== GIVEN RECORDS

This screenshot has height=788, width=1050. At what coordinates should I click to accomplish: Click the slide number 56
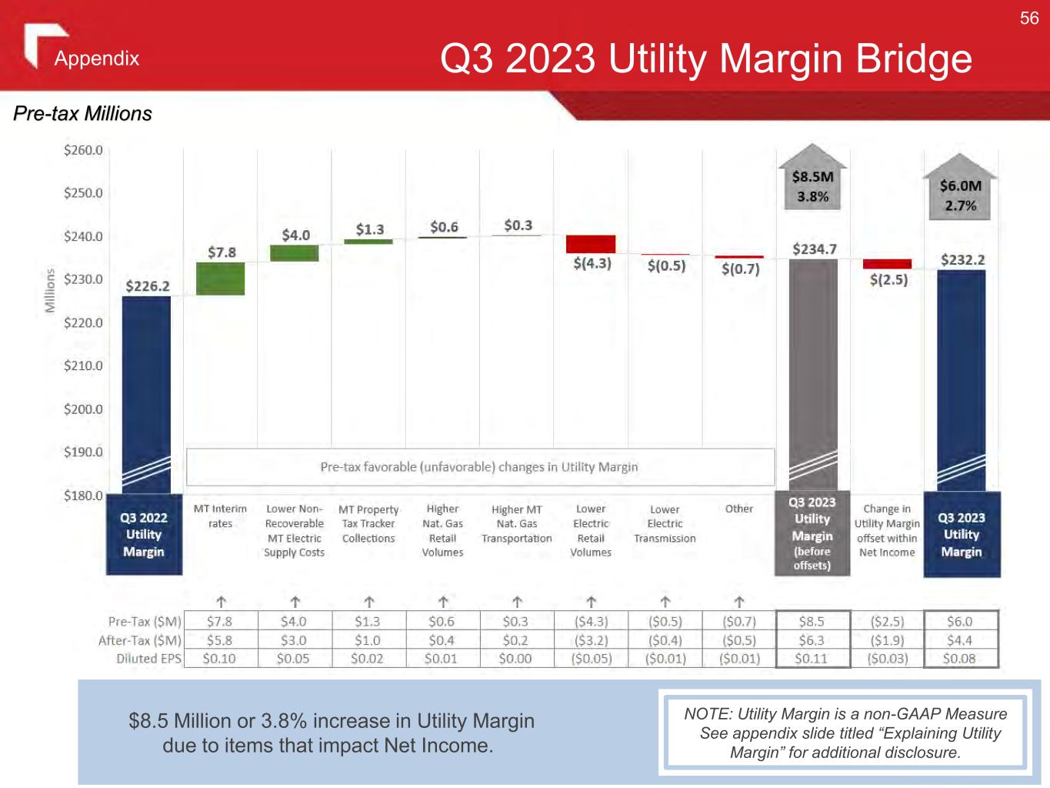click(x=1029, y=18)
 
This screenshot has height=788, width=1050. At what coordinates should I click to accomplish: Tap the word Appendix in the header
click(x=97, y=58)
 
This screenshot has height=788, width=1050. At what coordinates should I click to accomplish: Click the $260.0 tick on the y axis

====

* GIVEN REQUEST: Copy out every row above, requests included, with each coordinate in the answers lowered by 55. Leave out the pictures.

* FINISHED TASK:
This screenshot has height=788, width=1050. At what coordinates should I click to accomplish: Click the slide number 56
click(x=974, y=-37)
 
This screenshot has height=788, width=1050. At what coordinates should I click to accomplish: Tap the word Appendix in the header
click(x=42, y=3)
 
This screenshot has height=788, width=1050. At what coordinates should I click to accomplish: Click the $260.0 tick on the y axis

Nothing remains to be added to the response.